Fouzia Assouli : A vrai dire, cette enquête a permis d'assurer un suivi de la violence à l'encontre des femmes afin de mettre en exergue la situation actuelle. Ce fléau a des graves répercussions sur les femmes et les enfants, en particulier. Le but est d'élaborer un plaidoyer en faveur d'une loi-cadre contre la violence qui permettra de protéger les femmes et de lutter contre toutes les discriminations auxquelles elles sont exposées.
En quoi consiste la loi-cadre contre la violence à l'égard des femmes ?
Je pense que pour lutter contre ce fléau, il ne suffit pas seulement de mesures de sanctions, mais il faut surtout des mesures de protection et d'intégration de la femme dans la société. La loi-cadre a pour objectif d'agir contre la violence de genre, de mettre un terme à l'inégalité entre les deux sexes et aux relations de pouvoir des hommes sur les femmes. Cette loi-cadre vise à reconnaître les droits des femmes victimes de violence, à établir un système de protection institutionnelle, à renforcer le droit pénal existant pour assurer à ces femmes une protection intégrale devant les instances juridictionnelles.

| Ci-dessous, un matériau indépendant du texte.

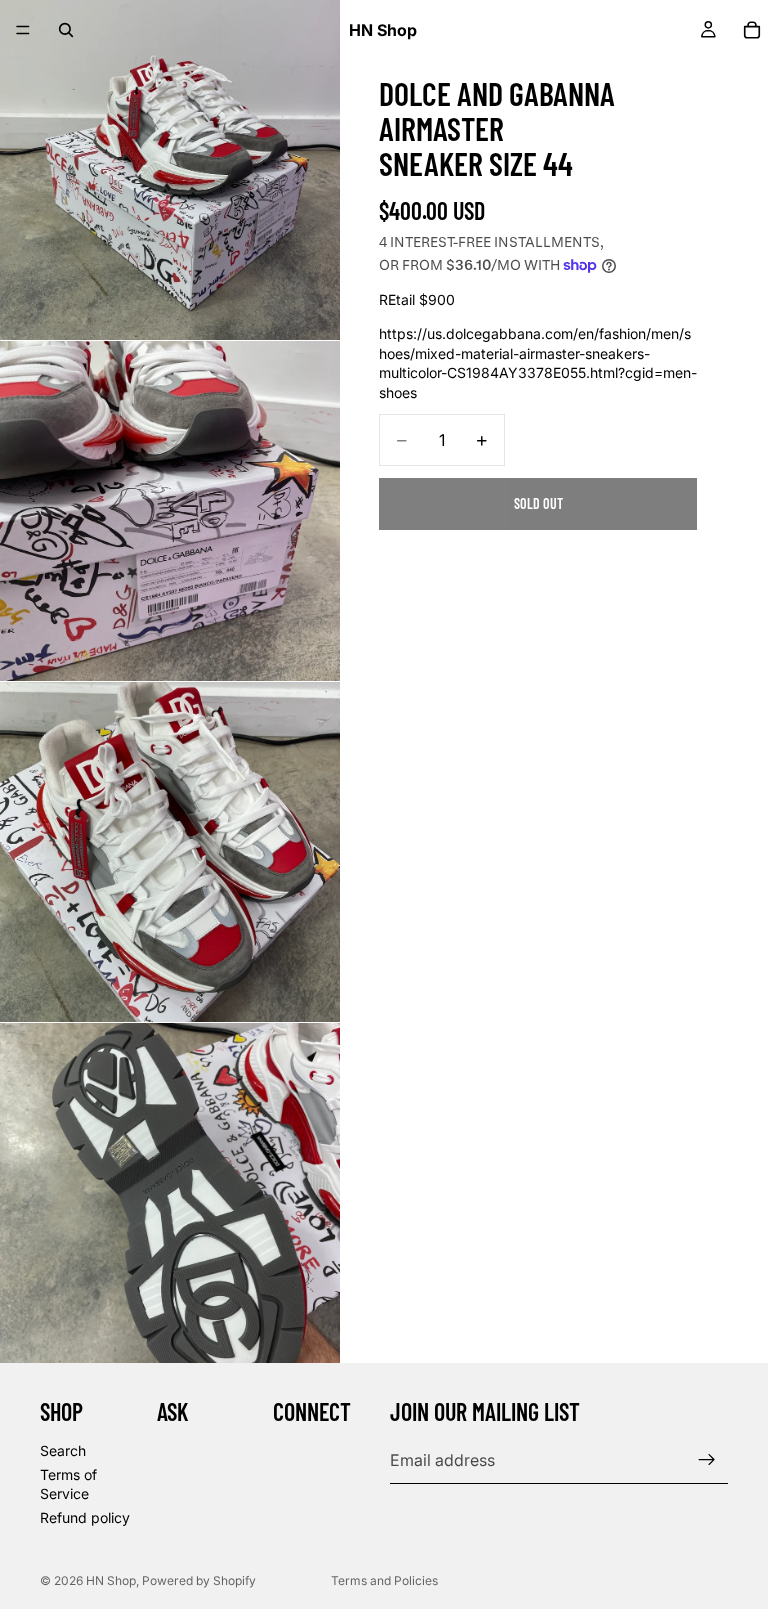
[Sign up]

Il s'agit aussi de renforcer les centres d'écoute, de mettre sur place des centres d'hébergement et d'apporter des aides pour les femmes qui se trouvent en situations précaires.
Quels sont les points saillants de ce rapport qui vient d'être rendu public ?

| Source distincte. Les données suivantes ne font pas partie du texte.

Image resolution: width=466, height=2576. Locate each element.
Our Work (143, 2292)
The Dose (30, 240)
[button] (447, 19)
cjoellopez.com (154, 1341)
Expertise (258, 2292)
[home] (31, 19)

Avant tout, je voudrais signaler que l'on aurait aimé que cette enquête soit nationale. Cela dit, aujourd'hui, on est dans l'incapacité d'évaluer la violence conjugale présente au Maroc en donnant des pourcentages, faute de chiffres officiels. On ne peut pas dire que l'on a tant de femmes violentées. Ce qui n'est pas le cas, par exemple, de la France où des enquêtes nationales sont menées avec des chiffres et des pourcentages précis. Ce rapport a permis de montrer que 96% des violences à l'égard des femmes sont commises par le conjoint. Cette violence au sein du couple s'explique par le fait que le mari exerce sur sa femme une domination qui s'exprime par des agressions physiques, psychiques ou sexuelles. La violence conjugale est un phénomène mondial qui n'épargne aucun pays dans le monde. Cette enquête a montré que les femmes subissant des actes de violences sont des femmes en situation précaire. Elles sont, pour la plupart, très jeunes, analphabètes ou ont un niveau d'instruction très bas.
Quels sont les critères sur lesquels a été élaborée cette enquête ?
Cette enquête a été élaborée à partir de questionnaires établis par des sociologues. On a également pris en considération l'ensemble des dossiers qui ont été soumis aux services de la Ligue démocratique des droits des femmes. On a également pris pour base la déclaration des Nations unies sur l'élimination de la violence à l'égard des femmes de 1993 et les différentes conventions de lutte contre les discriminations à l'égard des femmes. Ce questionnaire a pris en considération les actes de violence qui se présentent sous plusieurs formes : violence physique, psychologique, sexuelle, mais aussi, juridique.